When a thread is selected to run, it runs for an amount of time called a quantum. A quantum is the length of time a thread is allowed to run before another thread at the same priority level (or higher, which can occur on a multiprocessor system) is given a turn to run. Quantum values can vary from system to system and process to process for any of three reasons: system configuration settings (long or short quantums), foreground/background status of the process, or use of the job object to alter the quantum. (Quantums are described in more detail in the Quantum section later in the chapter.) A thread might not get to complete its quantum, however. Because Windows implements a preemptive scheduler, if another thread with a higher priority becomes ready to run, the currently running thread might be preempted before finishing its time slice. In fact, a thread can be selected to run next and be preempted before even beginning its quantum!

The Windows scheduling code is implemented in the kernel. There’s no single “scheduler” module or routine, however—the code is spread throughout the kernel in which scheduling-related events occur. The routines that perform these duties are collectively called the kernel’s dispatcher. The following events might require thread dispatching:

  • A thread becomes ready to execute—for example, a thread has been newly created or has just been released from the wait state.

  • A thread leaves the running state because its time quantum ends, it terminates, it yields execution, or it enters a wait state.

  • A thread’s priority changes, either because of a system service call or because Windows itself changes the priority value.

  • A thread’s processor affinity changes so that it will no longer run on the processor on which it was running.

At each of these junctions, Windows must determine which thread should run next. When Windows selects a new thread to run, it performs a context switch to it. A context switch is the procedure of saving the volatile machine state associated with a running thread, loading another thread’s volatile state, and starting the new thread’s execution.

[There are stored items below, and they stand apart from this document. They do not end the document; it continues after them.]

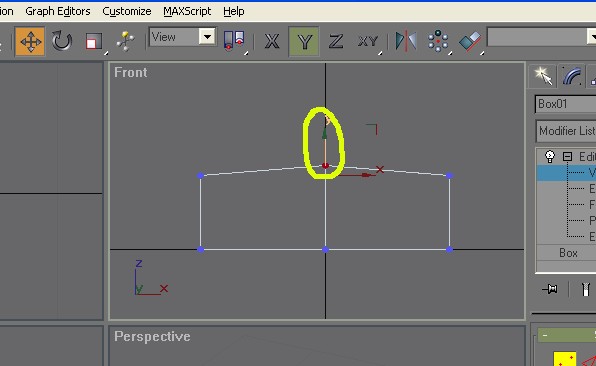This screenshot has height=366, width=596.
Task: Open the Graph Editors menu
Action: (x=58, y=11)
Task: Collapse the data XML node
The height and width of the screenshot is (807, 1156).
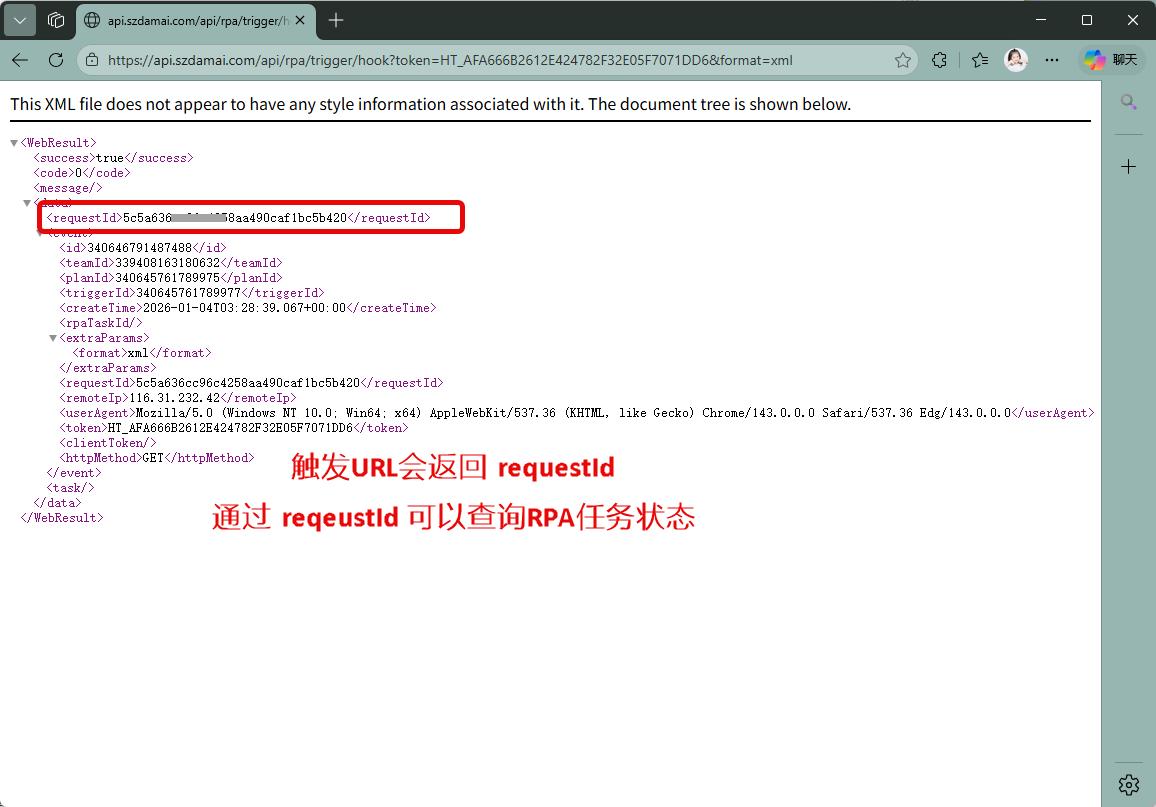Action: point(27,203)
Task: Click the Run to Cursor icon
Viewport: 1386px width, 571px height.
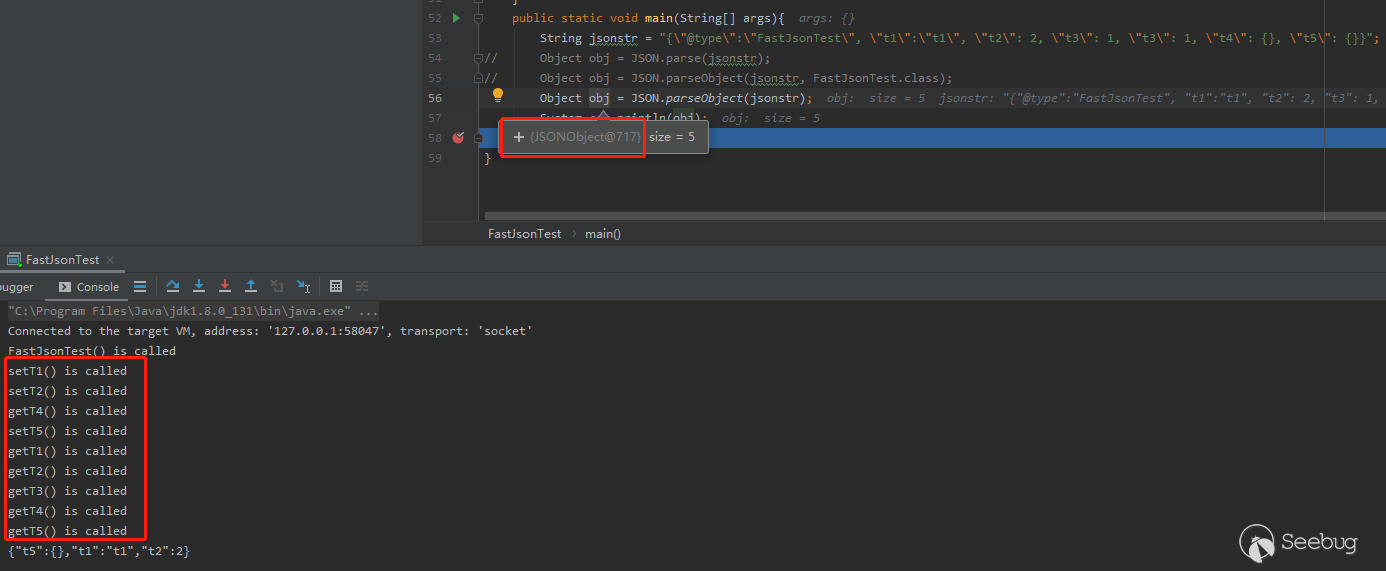Action: (x=302, y=287)
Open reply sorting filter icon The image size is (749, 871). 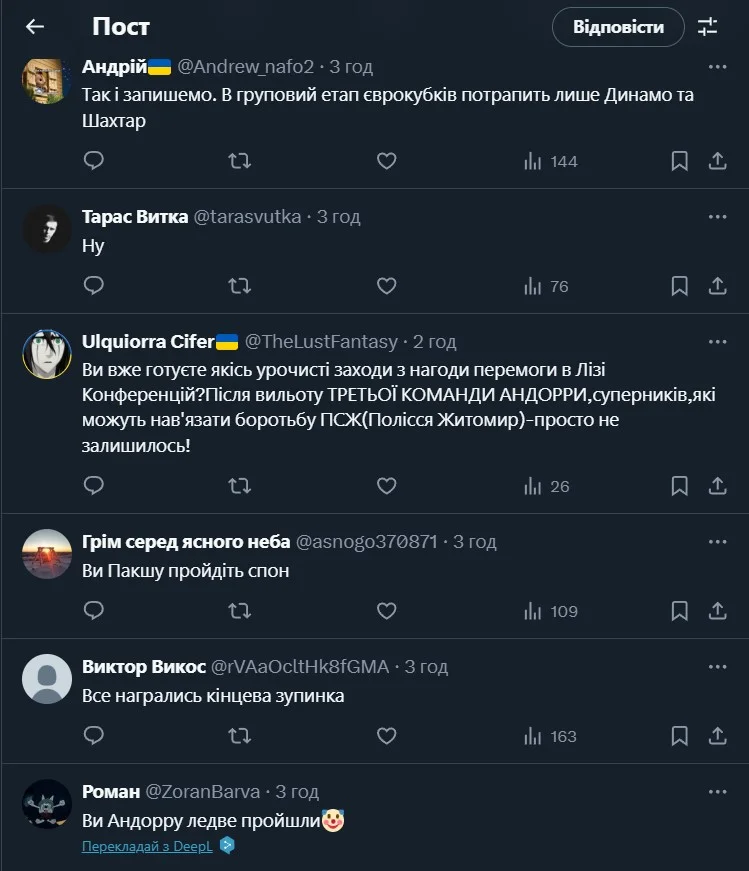click(708, 27)
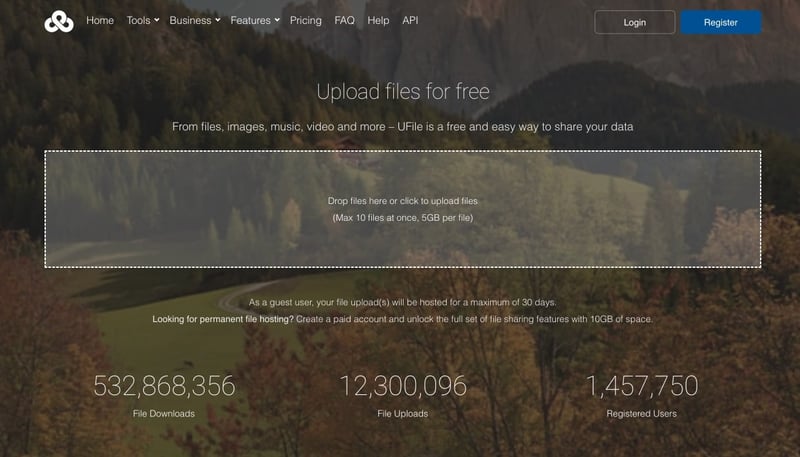Expand the Tools dropdown arrow
800x457 pixels.
157,20
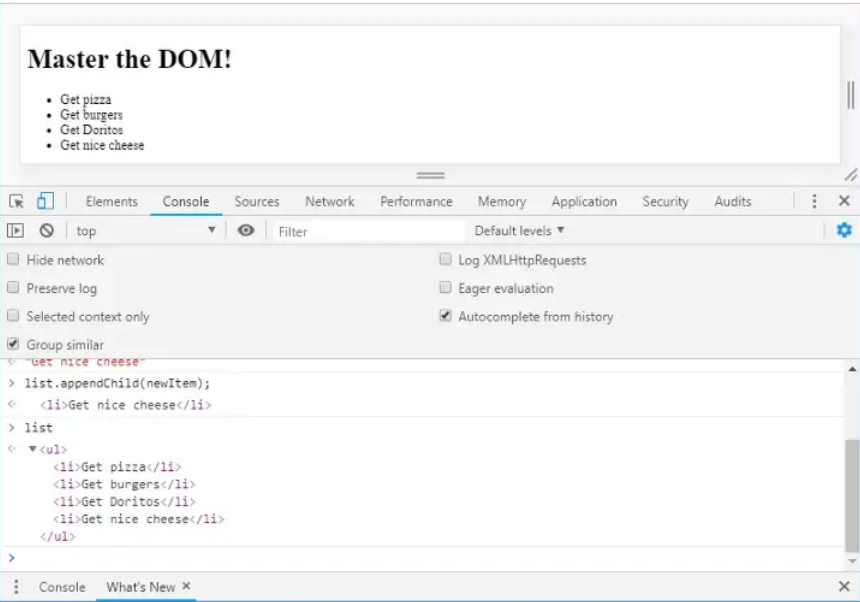Image resolution: width=860 pixels, height=602 pixels.
Task: Uncheck Autocomplete from history
Action: pos(445,317)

As already noted, Windows schedules at the thread granularity. This approach makes sense when you consider that processes don’t run but only provide resources and a context in which their threads run. Because scheduling decisions are made strictly on a thread basis, no consideration is given to what process the thread belongs to. For example, if process A has 10 runnable threads, process B has 2 runnable threads, and all 12 threads are at the same priority, each thread would theoretically receive one-twelfth of the CPU time—Windows wouldn’t give 50 percent of the CPU to process A and 50 percent to process B.

Priority Levels

To understand the thread-scheduling algorithms, you must first understand the priority levels that Windows uses. As illustrated in Figure 5-12, internally Windows uses 32 priority levels, ranging from 0 through 31. These values divide up as follows:

  • Sixteen real-time levels (16 through 31)

  • Fifteen variable levels (1 through 15)

  • One system level (0), reserved for the zero page thread

    Figure 5-12

    Figure 5-12. Thread priority levels

Thread priority levels are assigned from two different perspectives: those of the Windows API and those of the Windows kernel. The Windows API first organizes processes by the priority class to which they are assigned at creation (Real-time, High, Above Normal, Normal, Below Normal, and Idle) and then by the relative priority of the individual threads within those processes (Time-critical, Highest, Above-normal, Normal, Below-normal, Lowest, and Idle).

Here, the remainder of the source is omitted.